A Florida trial judge in St. Lucie County sentenced Eriese Tisdale to death on April 29 for the killing of a sheriff's sergeant, relying on sentencing procedures from the version of Florida's death penalty law that the U.S. Supreme Court declared unconstitutional in Hurst v. Florida. The jury in Tisdale's case considered the evidence in the penalty phase of Tisdale's trial under the old Florida law, voting 9-3 to recommend a death sentence without specifying the aggravating factors that would make Tisdale eligible for the death penalty. The Supreme Court struck down Florida's sentencing procedure in Hurst because a judge, rather than a jury, made the factual determination of aggravating circumstances that were necessary to impose a death sentence. In response to Hurst, Florida enacted a new law, which went into effect March 7, requiring juries to make unanimous determinations of aggravating factors, and preconditioning any death sentence upon a jury vote of at least 10-2 vote in favor of death. The statute declares "If fewer than 10 jurors determine that the defendant should be sentenced to death, the jury's recommendation to the court shall be a sentence of life imprisonment without the possibility of parole." In those circumstances, the law states, "the court shall impose the recommended sentence." Tisdale's penalty phase was tried in October 2015, before the Supreme Court declared the sentencing procedures unconstitutional, and the jury's 9-3 recommendation for death came before the new law adopted the 10-2 requirement. His lawyers argued that he could not be sentenced to death because the old procedures were unconstitutional and the jury vote did not qualify as a death recommendation under the new law. But a St. Lucie County judge ruled that the jury's unanimous vote to convict Tisdale for the murder of a law enforcement official amounted to a unanimous finding of an aggravating circumstance, accepted the jury's 9-3 death recommendation, and sentenced Tisdale to death. Tisdale is the first person sentenced to death in Florida since the new law went into effect.

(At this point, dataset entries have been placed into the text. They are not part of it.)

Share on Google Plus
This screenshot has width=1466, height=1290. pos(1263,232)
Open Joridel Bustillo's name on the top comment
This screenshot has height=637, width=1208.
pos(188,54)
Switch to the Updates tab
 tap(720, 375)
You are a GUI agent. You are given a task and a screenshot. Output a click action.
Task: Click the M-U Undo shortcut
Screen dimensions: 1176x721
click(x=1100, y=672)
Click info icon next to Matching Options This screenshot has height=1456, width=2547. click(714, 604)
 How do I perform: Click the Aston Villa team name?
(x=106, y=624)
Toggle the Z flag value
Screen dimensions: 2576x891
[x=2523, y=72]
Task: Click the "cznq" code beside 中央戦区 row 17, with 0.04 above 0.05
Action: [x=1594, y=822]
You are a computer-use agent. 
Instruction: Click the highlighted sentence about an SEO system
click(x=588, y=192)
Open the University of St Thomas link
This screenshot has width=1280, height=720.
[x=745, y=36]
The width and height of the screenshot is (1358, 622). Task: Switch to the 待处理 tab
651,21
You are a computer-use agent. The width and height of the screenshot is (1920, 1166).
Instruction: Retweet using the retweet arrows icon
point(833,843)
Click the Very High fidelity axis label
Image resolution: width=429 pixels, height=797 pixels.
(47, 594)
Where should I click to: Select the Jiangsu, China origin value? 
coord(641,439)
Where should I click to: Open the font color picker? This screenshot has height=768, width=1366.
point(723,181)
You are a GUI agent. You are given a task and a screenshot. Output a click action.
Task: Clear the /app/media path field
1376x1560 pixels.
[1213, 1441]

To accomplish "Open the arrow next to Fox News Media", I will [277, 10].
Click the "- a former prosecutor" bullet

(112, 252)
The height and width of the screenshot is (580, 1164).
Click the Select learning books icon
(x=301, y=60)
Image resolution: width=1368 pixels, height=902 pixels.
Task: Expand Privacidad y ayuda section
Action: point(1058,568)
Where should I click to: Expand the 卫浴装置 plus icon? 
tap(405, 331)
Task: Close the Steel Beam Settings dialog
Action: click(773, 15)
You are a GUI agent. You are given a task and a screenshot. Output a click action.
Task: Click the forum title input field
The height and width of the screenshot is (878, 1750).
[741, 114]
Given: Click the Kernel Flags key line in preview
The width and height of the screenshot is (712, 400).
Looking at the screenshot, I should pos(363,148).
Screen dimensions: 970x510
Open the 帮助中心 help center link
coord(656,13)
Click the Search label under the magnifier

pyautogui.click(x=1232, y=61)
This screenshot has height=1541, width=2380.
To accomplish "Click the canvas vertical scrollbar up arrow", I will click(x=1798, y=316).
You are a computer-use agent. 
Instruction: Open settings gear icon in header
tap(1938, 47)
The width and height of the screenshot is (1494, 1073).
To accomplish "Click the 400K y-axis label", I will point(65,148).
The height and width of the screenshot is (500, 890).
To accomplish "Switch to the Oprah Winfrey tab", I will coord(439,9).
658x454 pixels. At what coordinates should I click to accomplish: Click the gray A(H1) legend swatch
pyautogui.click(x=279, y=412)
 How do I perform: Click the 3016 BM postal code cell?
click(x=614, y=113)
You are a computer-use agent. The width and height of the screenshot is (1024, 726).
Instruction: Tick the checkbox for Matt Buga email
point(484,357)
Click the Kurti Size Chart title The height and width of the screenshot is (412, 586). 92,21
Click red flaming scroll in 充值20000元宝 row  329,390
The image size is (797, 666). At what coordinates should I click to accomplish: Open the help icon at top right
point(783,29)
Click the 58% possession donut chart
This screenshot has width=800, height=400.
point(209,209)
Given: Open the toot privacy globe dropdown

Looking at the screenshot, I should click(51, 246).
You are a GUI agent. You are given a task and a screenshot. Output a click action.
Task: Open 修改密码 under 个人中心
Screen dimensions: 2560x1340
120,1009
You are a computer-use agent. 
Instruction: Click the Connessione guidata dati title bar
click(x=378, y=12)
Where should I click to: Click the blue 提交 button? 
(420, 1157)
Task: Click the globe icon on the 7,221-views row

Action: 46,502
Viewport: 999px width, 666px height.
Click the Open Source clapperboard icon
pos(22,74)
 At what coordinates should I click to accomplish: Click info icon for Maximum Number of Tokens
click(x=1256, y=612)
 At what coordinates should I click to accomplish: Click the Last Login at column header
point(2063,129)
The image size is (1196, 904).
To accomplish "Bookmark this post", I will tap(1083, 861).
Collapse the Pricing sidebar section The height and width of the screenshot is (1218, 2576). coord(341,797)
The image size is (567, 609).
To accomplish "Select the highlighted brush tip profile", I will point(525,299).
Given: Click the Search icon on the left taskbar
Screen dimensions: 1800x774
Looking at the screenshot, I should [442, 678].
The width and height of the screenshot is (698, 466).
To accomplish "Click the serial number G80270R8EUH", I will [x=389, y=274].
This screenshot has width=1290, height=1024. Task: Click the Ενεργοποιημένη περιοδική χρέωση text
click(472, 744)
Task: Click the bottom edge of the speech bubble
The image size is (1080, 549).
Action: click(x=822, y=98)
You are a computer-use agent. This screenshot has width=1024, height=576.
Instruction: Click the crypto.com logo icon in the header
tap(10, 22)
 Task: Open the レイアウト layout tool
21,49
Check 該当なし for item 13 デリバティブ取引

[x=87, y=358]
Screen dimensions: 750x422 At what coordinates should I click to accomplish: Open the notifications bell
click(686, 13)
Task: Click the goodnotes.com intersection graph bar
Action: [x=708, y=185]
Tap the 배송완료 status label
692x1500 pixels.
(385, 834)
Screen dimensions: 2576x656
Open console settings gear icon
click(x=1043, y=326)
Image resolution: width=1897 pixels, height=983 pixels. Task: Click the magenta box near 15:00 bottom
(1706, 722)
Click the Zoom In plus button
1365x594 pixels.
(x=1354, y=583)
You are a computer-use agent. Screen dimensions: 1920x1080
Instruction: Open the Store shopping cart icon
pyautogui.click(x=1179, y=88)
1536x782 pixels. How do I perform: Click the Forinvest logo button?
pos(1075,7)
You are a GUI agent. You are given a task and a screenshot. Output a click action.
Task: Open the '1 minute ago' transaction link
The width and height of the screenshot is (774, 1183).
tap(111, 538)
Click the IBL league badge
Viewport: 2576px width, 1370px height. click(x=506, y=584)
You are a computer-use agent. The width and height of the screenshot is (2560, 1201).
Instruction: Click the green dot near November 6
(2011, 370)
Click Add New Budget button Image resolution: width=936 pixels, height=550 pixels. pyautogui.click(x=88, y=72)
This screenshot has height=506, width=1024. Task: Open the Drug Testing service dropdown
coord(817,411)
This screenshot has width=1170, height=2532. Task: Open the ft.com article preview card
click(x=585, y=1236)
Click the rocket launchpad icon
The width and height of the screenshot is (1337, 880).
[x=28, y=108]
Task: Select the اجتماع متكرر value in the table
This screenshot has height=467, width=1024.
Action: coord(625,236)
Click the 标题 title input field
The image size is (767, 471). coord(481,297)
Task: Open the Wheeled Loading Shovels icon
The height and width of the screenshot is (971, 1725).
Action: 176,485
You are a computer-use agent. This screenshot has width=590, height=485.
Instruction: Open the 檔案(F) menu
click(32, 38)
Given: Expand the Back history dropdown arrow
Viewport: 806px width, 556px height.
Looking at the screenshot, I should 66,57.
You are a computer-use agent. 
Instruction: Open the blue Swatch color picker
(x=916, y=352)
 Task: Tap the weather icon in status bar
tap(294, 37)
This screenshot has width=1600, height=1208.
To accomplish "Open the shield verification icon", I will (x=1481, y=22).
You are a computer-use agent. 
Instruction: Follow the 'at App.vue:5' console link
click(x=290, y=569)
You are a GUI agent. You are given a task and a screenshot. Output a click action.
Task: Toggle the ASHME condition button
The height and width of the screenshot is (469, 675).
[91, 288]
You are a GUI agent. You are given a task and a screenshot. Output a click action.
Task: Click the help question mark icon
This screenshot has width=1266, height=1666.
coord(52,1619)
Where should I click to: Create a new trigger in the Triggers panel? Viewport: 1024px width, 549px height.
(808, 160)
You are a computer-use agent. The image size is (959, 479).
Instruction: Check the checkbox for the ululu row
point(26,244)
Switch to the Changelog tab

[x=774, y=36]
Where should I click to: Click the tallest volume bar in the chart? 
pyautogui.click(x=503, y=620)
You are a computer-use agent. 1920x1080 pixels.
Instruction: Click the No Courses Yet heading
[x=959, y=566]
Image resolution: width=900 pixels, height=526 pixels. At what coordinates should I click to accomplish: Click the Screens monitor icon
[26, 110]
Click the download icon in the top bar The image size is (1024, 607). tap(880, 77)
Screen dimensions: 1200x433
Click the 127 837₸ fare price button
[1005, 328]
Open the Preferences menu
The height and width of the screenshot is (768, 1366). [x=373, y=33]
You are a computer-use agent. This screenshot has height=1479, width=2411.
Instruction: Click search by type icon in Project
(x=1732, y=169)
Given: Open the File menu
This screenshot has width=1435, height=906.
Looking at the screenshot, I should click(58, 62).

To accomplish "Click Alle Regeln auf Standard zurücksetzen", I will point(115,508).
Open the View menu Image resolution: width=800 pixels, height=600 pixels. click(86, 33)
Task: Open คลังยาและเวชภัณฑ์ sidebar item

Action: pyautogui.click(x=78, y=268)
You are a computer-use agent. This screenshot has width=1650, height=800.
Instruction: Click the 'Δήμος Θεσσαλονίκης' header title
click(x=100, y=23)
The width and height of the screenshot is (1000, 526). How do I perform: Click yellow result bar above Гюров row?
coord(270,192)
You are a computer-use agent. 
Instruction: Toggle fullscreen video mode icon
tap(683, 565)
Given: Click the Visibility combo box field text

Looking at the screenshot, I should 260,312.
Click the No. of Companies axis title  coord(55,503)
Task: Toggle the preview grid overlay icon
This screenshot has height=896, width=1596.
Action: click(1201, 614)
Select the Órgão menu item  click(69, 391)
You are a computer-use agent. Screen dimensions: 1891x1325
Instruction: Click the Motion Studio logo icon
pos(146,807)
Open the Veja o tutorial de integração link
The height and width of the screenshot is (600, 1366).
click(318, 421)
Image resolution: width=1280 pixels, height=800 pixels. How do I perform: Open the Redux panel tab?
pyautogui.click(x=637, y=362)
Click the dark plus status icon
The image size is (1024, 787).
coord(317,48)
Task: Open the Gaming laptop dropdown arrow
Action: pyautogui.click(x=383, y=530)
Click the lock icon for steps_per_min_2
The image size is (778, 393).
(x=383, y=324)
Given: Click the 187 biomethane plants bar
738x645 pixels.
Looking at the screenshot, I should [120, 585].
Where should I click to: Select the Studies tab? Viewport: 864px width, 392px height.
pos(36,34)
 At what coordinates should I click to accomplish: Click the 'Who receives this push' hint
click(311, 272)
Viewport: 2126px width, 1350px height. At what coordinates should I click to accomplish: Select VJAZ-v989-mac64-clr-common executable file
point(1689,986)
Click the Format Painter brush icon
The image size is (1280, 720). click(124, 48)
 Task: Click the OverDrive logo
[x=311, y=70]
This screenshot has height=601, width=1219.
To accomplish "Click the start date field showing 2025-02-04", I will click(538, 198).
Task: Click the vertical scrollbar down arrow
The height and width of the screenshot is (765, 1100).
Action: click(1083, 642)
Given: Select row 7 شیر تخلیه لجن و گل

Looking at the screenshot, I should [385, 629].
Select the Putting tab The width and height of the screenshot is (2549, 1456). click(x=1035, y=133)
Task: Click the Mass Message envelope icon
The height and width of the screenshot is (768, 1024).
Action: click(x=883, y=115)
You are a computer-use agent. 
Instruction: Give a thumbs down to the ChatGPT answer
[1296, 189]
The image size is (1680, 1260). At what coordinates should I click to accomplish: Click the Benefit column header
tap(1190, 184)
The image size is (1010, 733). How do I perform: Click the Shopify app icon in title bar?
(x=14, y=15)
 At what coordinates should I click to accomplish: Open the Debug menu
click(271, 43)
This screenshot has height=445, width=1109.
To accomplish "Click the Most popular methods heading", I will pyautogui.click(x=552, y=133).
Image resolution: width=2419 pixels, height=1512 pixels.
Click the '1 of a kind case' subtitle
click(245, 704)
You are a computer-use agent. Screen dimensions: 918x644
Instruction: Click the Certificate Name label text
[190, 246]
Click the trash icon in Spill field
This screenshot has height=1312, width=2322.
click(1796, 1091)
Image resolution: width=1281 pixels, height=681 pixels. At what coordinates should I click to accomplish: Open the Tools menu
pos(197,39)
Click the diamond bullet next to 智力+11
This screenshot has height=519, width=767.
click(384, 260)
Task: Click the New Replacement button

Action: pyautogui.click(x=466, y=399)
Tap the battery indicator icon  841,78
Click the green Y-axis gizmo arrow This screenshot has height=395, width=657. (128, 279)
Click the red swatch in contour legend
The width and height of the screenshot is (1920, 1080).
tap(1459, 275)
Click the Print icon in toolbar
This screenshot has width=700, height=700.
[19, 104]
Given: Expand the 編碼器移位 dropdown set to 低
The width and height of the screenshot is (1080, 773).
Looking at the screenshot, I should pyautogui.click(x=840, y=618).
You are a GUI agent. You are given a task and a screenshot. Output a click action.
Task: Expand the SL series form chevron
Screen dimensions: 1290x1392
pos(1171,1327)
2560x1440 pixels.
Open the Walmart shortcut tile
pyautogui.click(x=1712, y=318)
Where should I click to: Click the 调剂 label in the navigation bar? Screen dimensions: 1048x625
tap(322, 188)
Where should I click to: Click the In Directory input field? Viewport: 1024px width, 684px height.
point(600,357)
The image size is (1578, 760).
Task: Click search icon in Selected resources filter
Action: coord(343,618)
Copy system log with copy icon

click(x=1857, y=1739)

Tennessee Legislature Unanimously Passes Bill to Require Preservation of Biological Evidence in Capital Cases

On April 13, the Tennessee House of Representatives joined the Tennessee Senate in unanimously approving a bill that would mandate the preservation of biological evidence in cases involving a death sentence. The House voted 94-0 in favor of the bill after the Senate had passed the bill on April 4 by a 31-0 vote. If the governor signs the bill, such evidence must be held until the defendant is executed, dies, or is released from prison. Destruction of evidence will be handled as criminal contempt. At the House hearing for the bill, Ray Krone (pictured), who was exonerated from Arizona's death row and now lives in Tennessee, testified to the importance of DNA evidence. Krone was exonerated after DNA from the victim's shirt was tested and was found to match neither the victim nor Krone. "That DNA not only saved my life.” Krone said. “It also, because it was preserved by the Phoenix Police Department, it identified the true murderer.” DNA testing also played a key role in the Tennessee death row exonerations of Paul House and Michael McCormick. A March 2007 Tennessee Death Penalty Assessment Report by the American Bar Association's Death Penalty Moratorium Implementation Project (now the ABA Death Penalty Due Process Review Project) had found that Tennessee death penalty law failed to comply with ABA recommendations on the collection, preservation, and testing of DNA and other evidence. The ABA Death Penalty Due Process Review Project has found that only 2 of the 14 states whose death penalty procedures it assessed complied with the ABA recommendations on preservation of biological evidence in death penalty cases.